Oxford University Museum – Location & Admission
The museum is located at the edge of University Parks, North of city center. From the hotel I stayed in, the Cotswold Lodge, it was just a short walk
The admission is free. However, there is a suggested donation of 5 GBP. The museum is open daily, 10:00 to 17:00.
Oxford University Museum – The Building
Constructions of the building of the Oxford University Museum began in 1855. The adjacent Pitt Rivers Museum has been added some thirty years later. The most eye-catching part of the architecture are the iron pillars in the center holding a huge glass roof. A very interesting feature, though are the pillars and statues at the side of the building on ground floor. Each pillar is made of different material. There is a gallery, which is used for the cafe as well as for additional exhibition.

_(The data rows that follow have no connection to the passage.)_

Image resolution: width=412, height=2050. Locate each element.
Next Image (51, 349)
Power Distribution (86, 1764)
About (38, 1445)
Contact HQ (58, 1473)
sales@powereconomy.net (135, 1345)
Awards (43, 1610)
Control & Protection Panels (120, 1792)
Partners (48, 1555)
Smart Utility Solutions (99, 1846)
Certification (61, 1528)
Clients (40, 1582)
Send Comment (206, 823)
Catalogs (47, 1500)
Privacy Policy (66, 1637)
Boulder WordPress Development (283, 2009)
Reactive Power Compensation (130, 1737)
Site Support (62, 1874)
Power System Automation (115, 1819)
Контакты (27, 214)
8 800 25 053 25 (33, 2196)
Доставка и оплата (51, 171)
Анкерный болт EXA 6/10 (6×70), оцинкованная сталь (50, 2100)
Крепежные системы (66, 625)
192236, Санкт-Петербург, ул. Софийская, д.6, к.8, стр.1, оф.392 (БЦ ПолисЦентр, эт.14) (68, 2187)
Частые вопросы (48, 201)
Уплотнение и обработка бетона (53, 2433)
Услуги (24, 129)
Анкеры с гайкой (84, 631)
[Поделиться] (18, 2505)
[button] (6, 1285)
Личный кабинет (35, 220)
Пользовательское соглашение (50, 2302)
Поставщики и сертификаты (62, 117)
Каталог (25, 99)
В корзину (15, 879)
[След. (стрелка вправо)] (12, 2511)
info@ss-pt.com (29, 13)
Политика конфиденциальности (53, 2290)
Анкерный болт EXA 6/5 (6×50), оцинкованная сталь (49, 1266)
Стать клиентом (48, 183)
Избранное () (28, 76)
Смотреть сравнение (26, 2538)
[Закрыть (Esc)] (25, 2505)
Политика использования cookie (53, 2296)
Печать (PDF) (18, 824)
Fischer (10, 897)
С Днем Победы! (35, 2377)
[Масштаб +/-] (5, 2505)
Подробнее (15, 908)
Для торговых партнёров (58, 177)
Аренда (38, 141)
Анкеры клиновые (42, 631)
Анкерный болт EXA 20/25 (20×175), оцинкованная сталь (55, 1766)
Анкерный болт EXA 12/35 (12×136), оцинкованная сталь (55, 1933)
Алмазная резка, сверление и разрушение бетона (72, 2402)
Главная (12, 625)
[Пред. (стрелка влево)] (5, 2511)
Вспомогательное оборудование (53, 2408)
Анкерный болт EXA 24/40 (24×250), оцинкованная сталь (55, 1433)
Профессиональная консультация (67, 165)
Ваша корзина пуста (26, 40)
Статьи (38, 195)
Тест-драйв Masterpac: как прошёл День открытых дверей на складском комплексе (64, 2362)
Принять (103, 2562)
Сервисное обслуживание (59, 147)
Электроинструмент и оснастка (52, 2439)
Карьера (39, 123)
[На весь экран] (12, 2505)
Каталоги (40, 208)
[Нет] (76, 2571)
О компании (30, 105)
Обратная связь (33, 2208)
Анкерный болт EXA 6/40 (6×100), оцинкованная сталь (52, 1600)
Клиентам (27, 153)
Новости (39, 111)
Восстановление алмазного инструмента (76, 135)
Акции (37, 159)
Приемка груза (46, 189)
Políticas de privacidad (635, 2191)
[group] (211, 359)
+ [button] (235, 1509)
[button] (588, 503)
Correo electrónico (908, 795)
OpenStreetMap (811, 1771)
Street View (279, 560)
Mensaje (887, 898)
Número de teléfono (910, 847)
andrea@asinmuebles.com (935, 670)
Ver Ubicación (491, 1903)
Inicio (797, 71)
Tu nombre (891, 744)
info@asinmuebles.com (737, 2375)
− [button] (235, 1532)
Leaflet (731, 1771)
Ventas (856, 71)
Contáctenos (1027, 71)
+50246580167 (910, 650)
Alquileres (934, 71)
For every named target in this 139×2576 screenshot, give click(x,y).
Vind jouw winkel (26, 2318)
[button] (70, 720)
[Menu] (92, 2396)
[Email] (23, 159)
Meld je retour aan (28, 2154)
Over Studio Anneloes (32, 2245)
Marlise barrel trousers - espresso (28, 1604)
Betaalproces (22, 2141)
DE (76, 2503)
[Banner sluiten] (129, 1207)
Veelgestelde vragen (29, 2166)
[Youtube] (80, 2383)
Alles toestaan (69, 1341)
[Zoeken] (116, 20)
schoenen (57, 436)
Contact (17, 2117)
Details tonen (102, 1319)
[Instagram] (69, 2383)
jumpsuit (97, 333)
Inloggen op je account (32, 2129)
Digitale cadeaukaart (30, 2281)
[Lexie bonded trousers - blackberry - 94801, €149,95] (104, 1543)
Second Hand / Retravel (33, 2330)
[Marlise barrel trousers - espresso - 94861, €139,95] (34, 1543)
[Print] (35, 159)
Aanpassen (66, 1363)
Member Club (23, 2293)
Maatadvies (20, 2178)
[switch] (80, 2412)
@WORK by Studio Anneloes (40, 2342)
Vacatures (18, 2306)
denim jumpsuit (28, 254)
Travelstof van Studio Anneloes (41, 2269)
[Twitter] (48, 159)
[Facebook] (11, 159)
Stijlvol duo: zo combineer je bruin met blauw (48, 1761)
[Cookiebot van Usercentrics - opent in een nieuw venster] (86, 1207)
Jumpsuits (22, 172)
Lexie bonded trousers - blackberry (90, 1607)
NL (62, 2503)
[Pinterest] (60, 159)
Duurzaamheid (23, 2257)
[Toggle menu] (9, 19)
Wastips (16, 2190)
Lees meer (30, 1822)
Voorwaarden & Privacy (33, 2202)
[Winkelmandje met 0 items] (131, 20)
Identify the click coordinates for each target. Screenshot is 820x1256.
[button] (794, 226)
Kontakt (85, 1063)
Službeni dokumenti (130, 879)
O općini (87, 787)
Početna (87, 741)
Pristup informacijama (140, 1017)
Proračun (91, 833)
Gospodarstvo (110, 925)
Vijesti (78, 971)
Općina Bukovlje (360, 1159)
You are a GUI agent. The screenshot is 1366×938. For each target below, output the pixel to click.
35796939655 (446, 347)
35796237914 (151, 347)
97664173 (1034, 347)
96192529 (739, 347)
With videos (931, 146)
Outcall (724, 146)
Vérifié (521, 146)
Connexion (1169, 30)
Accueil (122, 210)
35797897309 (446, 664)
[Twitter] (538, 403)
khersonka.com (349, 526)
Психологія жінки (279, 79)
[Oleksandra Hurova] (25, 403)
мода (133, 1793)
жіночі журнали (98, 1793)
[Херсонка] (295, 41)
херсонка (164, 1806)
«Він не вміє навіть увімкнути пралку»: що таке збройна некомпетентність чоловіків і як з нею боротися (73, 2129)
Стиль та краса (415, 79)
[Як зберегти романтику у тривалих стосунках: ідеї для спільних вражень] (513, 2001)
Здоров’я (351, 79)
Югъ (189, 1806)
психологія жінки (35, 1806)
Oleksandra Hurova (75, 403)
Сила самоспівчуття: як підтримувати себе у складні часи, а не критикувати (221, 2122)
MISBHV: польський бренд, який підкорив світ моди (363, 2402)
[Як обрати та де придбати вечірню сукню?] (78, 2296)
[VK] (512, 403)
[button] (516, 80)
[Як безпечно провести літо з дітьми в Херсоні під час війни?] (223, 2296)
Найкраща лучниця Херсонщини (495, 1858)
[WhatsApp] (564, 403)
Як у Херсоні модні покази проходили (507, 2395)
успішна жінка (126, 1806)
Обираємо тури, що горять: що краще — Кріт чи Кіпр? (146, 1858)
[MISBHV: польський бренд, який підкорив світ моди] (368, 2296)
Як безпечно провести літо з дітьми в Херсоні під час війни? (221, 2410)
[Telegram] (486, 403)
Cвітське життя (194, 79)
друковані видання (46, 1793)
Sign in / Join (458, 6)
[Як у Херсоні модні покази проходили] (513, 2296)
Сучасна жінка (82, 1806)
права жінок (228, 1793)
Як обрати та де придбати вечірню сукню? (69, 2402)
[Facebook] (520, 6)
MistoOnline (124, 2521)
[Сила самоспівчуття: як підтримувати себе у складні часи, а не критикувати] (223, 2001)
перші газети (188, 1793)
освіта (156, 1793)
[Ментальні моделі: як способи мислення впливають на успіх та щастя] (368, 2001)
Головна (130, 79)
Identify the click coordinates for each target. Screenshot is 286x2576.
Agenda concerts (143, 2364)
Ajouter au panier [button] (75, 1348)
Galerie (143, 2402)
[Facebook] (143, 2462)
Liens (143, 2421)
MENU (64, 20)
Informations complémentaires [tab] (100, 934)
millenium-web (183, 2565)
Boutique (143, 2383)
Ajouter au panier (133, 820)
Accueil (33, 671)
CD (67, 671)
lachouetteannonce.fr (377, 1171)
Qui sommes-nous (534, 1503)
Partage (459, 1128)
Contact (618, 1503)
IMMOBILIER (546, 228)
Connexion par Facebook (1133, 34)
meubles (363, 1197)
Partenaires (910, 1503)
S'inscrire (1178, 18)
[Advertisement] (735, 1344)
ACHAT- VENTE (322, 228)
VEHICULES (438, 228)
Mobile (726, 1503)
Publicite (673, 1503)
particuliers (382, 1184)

The statues close to the pillars show important scientists like Newton or Darwin.
Oxford University Museum – Exhibits
I would split the exhibits at the Oxford University Museum into three categories. Likely, the most eye-catching one due to the huge dinosaur exhibits are the historic skeletons. It is a massive collection of dinosaurs and extinct animals in the hall. The museum, though, features more than that. The collection of whale skeleton is very interesting as well. In one section, they also combine historic life forms with today’s equivalents, e.g. the mammoth with an Asian elephant.
Secondly, there is a huge collection of minerals and fossils. I am not at all an expect in that, unfortunately, but the sheer number of items is already fascinating. Unfortunately, it was hard to take pictures of the fluorescent exhibits, which is very lovely to see.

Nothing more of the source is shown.